This was first tried in a Fall 1988 class project in the graduate OS class, taught by Prof. Barton Miller, at the University of Wisconsin.
Random strings of random lengths
Search for interesting behaviour
Crashes
Hangs
But probably not logical errors
Invoke on Microsoft Word — and it crashed frequently.
def fuzzer(max\_length : int = 100, char\_start : int = 32, char\_range: int = 32) -> str;
Example Randomly Fuzzed Output
Pros of random string generation
Universally applicable for any piece of software that accepts strings
No user inputs required
Cons of random string generation
While this may find lots of bugs initially, soon we stop uncovering new bugs
A general con of fuzzing
Fuzzing is only interested crashes and hangs.
But it is still interesting from the point-of-view of security because once you get a crash, you can inspect the code around it; and perhaps you may identify a buffer overflow or an integer overflow
Works only for inputs that can be expressed as strings served as inputs at the top-level. Need to write “fuzzing harnesses”.
the design of the harness may limit the effectiveness of the fuzzing technique
the harness may inadvertently cause certain parts of the input space to remain uncovered, e.g., if the program expects a linked list, what happens if the input list contains a cycle. The harness may not allow the creation of such a harness.
Mutation-based Fuzzing
Ask the user to provide a set (possibly singleton) of valid inputs.
The fuzzer will search for crashes and hangs in the vicinity of these valid inputs
These valid inputs will be called a “population”
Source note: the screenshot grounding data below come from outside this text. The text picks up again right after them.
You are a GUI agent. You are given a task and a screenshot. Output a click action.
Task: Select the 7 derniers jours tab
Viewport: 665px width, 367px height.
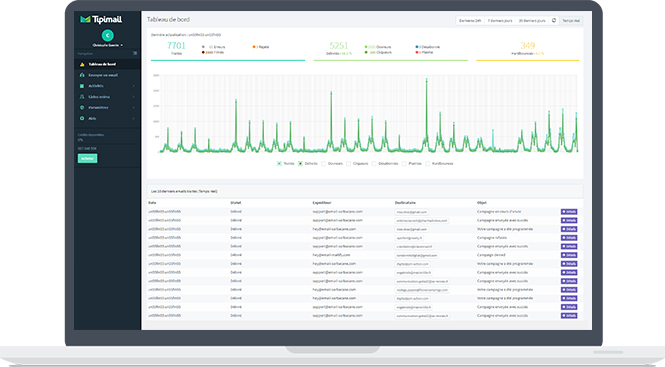pos(500,20)
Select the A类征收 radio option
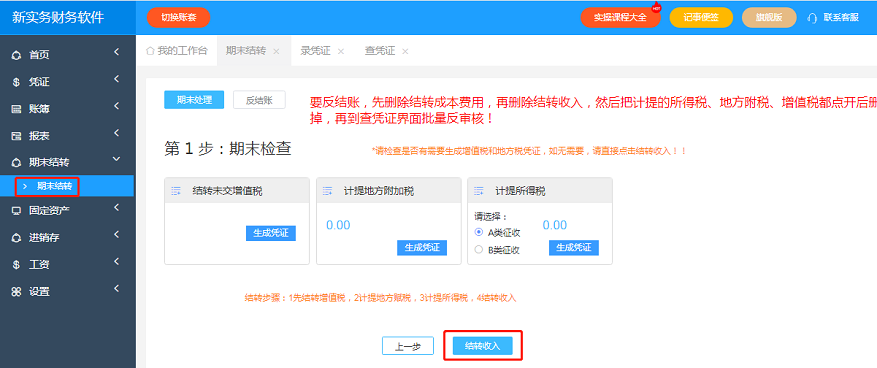Viewport: 877px width, 368px height. [x=478, y=232]
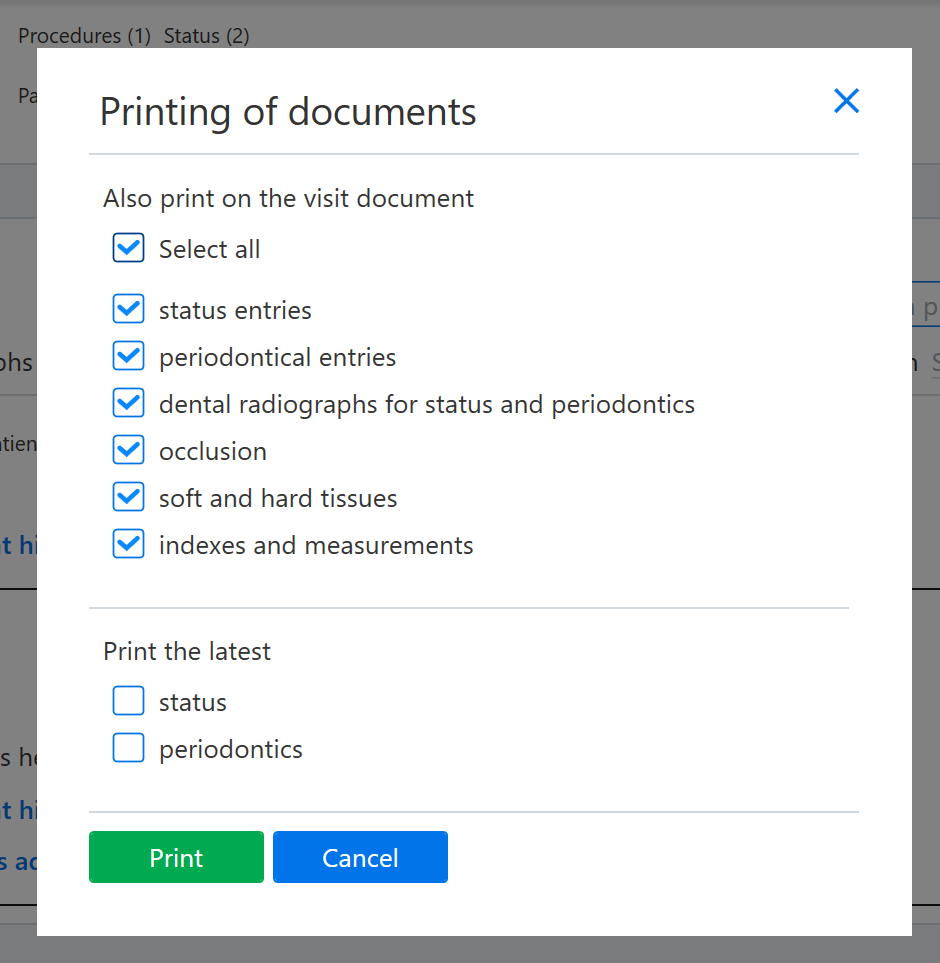Screen dimensions: 940x963
Task: Enable printing the latest status
Action: (x=128, y=701)
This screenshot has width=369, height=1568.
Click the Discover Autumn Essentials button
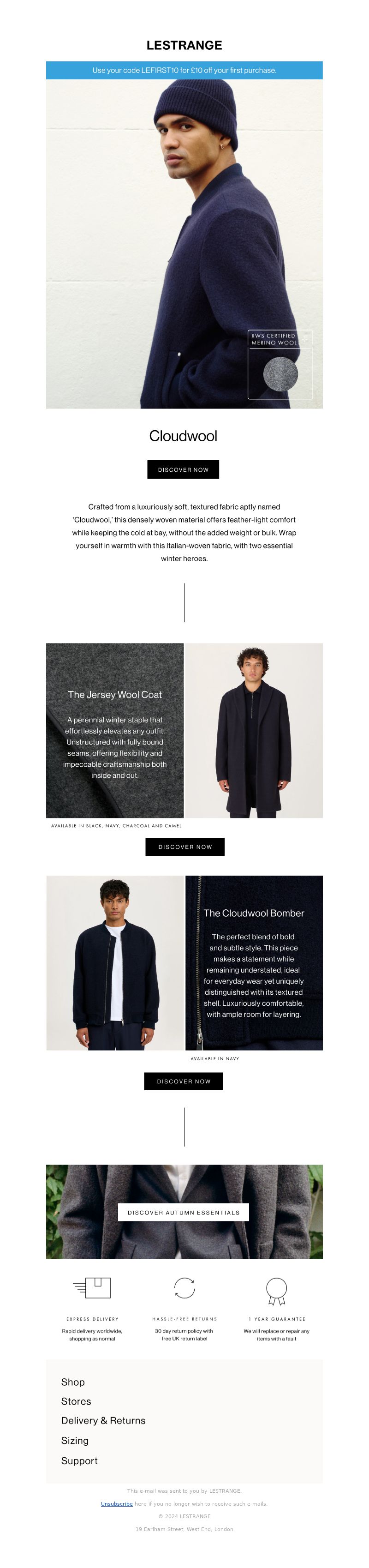[x=184, y=1213]
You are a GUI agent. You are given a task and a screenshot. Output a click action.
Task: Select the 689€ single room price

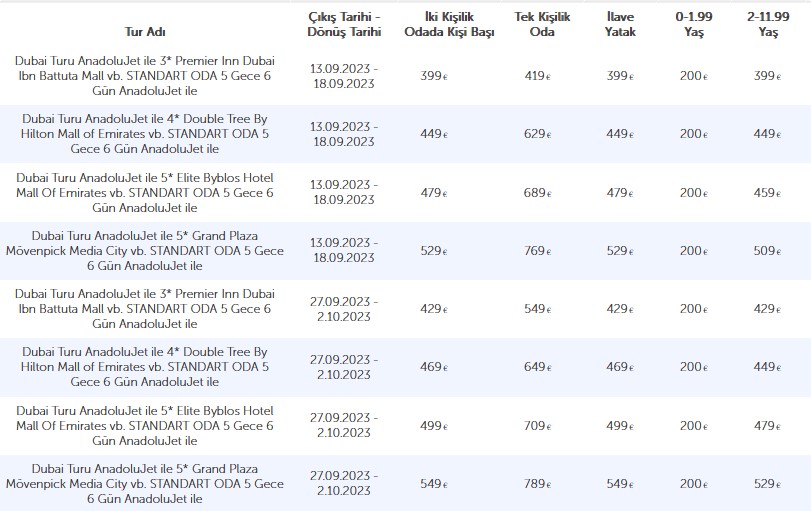click(536, 192)
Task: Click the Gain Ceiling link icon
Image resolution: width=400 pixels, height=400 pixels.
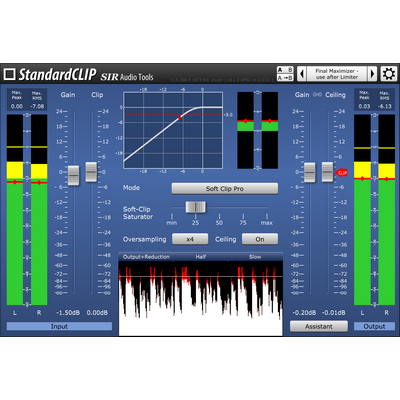Action: point(317,95)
Randomly pick an input from the population and mutate it. The mutation could be
delete a character
add a character at a randomly chosen position
change an existing character
Example for Mutation Fuzzing
These mutation types require no user guidance
Other user-assisted mutation types are: introduce a word from user-supplied dictionary
e.g., HTML tags, C keywords, etc.
A mutation fuzzer vs. a random input fuzzer
the percentage of valid inputs that a mutation fuzzer generates can be much higher
Coverage-guided Mutation Fuzzing
Have a coverage metric
code coverage
edge coverage
Have a method for measuring the coverage metric
compiler-based instrumentation
binary translation
sampling
Estimate the coverage of the mutated input
If the coverage due to the mutated input has increased, add the mutated input to the population
the idea is to move towards increasing the coverage of the tests
for instrumentation-based coverage measurement, a single run is often enough to measure the coverage
American Fuzzy Lop is a fuzzer based on this coverage-guided mutation approach
By far the most frequently used fuzzer these days for practical programs
Allows you to supply a dictionary
the better your dictionary, the better your fuzzer
Surprisingly effective at identifying bugs
AFL Screenshot
Run the fuzzer for hours, days
This kind of thing is exactly wht penetration testers do today.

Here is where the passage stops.